The weapons safety program headed by Senior Master Sgt. David Ponce, shined the brightest during the inspection. It received an outstanding rating and was praised highly in the inspection report.
“The 446th AW Weapons Safety Manager has gone above and beyond simply complying with weapons safety compliance re-quirements,” the report reads. “Sergeant Ponce has utilized his superb talent and management skills to formulate and administer an outstanding wing weapons safety program. This program could very well be benchmarked for use throughout the Air Force Reserve Command.”
The entire wing performed “right up there with everybody else,” according to Gayla Anderson, a contracted inspector from Science Applications International Corporation. Working in teams, SAIC performs inspections at bases across the country and report findings to the appropriate headquarters.
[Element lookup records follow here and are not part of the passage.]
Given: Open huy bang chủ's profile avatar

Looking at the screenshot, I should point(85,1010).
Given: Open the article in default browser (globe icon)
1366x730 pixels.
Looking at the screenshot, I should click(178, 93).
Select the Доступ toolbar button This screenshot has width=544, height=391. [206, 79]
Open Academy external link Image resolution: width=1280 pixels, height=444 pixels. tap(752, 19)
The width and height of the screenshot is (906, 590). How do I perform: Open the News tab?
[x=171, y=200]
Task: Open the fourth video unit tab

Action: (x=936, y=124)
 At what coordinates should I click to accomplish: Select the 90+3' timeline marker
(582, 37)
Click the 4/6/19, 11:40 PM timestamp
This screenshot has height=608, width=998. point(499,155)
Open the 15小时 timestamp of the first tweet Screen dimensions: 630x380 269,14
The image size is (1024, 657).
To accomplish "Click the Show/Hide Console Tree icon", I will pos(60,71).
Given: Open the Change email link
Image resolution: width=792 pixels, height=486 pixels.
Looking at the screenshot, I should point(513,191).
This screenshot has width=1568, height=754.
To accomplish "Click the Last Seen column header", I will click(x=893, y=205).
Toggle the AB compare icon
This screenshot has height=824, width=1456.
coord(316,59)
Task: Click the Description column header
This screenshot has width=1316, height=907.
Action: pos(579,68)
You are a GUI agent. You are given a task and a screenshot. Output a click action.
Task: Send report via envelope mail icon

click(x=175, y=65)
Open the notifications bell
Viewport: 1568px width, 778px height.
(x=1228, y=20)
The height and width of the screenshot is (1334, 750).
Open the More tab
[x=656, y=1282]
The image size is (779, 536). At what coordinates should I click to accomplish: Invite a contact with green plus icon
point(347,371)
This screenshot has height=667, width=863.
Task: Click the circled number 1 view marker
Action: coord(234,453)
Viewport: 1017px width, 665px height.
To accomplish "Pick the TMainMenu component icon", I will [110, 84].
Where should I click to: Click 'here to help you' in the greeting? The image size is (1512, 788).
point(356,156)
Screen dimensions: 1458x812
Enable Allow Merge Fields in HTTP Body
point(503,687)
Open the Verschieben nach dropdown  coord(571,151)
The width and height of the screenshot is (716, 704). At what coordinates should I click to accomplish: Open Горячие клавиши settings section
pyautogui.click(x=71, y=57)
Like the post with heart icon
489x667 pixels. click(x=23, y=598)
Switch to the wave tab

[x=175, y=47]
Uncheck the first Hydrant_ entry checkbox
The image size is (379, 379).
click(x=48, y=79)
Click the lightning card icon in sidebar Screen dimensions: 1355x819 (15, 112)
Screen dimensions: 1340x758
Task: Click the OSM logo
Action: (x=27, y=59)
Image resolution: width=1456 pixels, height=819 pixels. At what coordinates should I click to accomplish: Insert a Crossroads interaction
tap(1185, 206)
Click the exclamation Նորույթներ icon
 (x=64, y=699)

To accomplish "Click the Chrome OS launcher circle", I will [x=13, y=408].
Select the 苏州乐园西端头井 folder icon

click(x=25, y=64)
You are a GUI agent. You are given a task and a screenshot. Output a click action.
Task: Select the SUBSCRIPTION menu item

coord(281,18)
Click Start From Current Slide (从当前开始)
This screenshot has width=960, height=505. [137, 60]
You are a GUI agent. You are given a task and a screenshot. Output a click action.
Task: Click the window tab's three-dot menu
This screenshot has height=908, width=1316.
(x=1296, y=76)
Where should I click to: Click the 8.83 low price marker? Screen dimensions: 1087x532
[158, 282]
Ground and flight safety received only a few minor or negligible discrepancies. Most were fixed in one day, with the two problems being resolved in January, according to Maj. Kevin Welin, chief of safety.
Based on the findings, the wing safety office has 45 days to submit a corrective plan to its command. Major Welin,will file this year’s plan for the 446th AW.
Getting the 446th AW squared away for safety took a lot of hard work and long hours.
“Sergeant Ponce and myself worked our normal workday dealing with everyday safety issues, then stayed late an average of four hours a day, two days per week for two months (to prepare for the inspection),” Major Welin said.
All the hard work paid off in the end, and the results didn’t surprise the wing safety team.
“It was what we were expecting,” the major said. “With an outside contractor performing the inspection, we knew it was going to be nit-picky. But in all of the facilities the ground inspector looked, he could not find what he called the usual discrepancies.”